How to Perform Successful Split Test SEO Experiments Explained by Kevin Indig 21 September 2021 at 16 H CEST (Paris)
Kevin Indig is an SEO expert and a successful Data Storyteller with many years of experience. In this video interview with Jason Barnard, he explains the fundamental importance and the difference in content structure between aggregator sites and integrator sites.
00:00 Introducing, Kevin Indig
00:03 What are Integrators?
00:21 SEO testing for Integrators
Long story short, much easier to test. They’re very straightforward. The counterpart of aggregators are integrators. And those are usually the sites that rely heavily on content: SaaS sites, maybe publishers. And that’s where every page pretty much looks different, right? The content is very different. You don’t have a product catalog, you don’t have the same elements. You have a variety.
And that demands a fundamentally different type of testing. And that’s where we often speak about before and after testing, where basically you make a change and then you just see this traffic go up or down, this click through rate go up or down, clicks, impressions, those kinds of things. And those are valuable, but we often disregard that we can also do a form of split testing on non templatized pages. If there’s one more controversial statement that you would want to take away from our conversation, I think it would be that is that these before and after tests are actually not very valuable and instead you want to adopt a split testing mindset, even when it comes to non templatized pages.
Right. But if it’s non templated, it’s an enormous amount of work to go through, to actually split test, because you need to apply them on a one by one basis or be incredibly smart with your regex in your database.

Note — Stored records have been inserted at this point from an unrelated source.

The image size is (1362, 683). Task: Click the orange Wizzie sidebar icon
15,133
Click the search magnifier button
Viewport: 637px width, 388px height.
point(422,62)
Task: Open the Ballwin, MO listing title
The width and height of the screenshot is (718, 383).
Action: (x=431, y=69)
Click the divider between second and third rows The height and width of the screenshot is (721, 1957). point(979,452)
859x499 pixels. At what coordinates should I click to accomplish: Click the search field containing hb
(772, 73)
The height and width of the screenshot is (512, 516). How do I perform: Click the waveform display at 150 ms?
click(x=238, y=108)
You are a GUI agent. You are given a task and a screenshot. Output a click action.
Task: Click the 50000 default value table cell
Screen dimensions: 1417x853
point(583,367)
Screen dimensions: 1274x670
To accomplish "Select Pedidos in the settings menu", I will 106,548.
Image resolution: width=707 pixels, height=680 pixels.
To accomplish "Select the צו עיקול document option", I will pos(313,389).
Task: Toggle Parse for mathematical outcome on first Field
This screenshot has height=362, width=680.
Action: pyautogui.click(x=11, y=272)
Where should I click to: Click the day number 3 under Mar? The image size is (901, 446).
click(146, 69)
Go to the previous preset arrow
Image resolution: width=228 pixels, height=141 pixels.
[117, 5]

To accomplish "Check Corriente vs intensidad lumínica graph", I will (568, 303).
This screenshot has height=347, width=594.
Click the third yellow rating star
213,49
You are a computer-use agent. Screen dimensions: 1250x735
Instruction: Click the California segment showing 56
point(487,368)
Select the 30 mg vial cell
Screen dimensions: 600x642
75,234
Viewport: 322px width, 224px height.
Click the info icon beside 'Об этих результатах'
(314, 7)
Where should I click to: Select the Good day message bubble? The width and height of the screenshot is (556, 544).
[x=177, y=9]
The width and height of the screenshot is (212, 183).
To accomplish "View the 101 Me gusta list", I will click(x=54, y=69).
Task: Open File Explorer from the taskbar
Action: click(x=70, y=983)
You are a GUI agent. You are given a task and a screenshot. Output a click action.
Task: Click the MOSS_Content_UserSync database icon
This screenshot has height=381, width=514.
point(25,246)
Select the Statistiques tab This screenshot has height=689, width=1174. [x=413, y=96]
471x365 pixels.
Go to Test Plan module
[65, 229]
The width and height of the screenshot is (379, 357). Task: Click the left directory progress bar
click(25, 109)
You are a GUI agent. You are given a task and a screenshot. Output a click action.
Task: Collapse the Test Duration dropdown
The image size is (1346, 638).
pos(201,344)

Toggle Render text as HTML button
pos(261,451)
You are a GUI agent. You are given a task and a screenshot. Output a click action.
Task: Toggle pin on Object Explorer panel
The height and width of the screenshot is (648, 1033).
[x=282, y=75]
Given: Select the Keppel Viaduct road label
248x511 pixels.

That’s right. And so here’s what you want to do about this. So first of all, you can still look for control groups, even if not all pages are templatized, it is more work and best case you have some sort of telemetry or a tool that helps you do that. But even manually, you can just see, “Okay, which pages have the same traffic patterns over a long span of time?” This is where we’re going to get into testing and designing your test (we’ll look at what factors are important in a moment) but just know that you can still pick control groups even if pages don’t have the exact same template.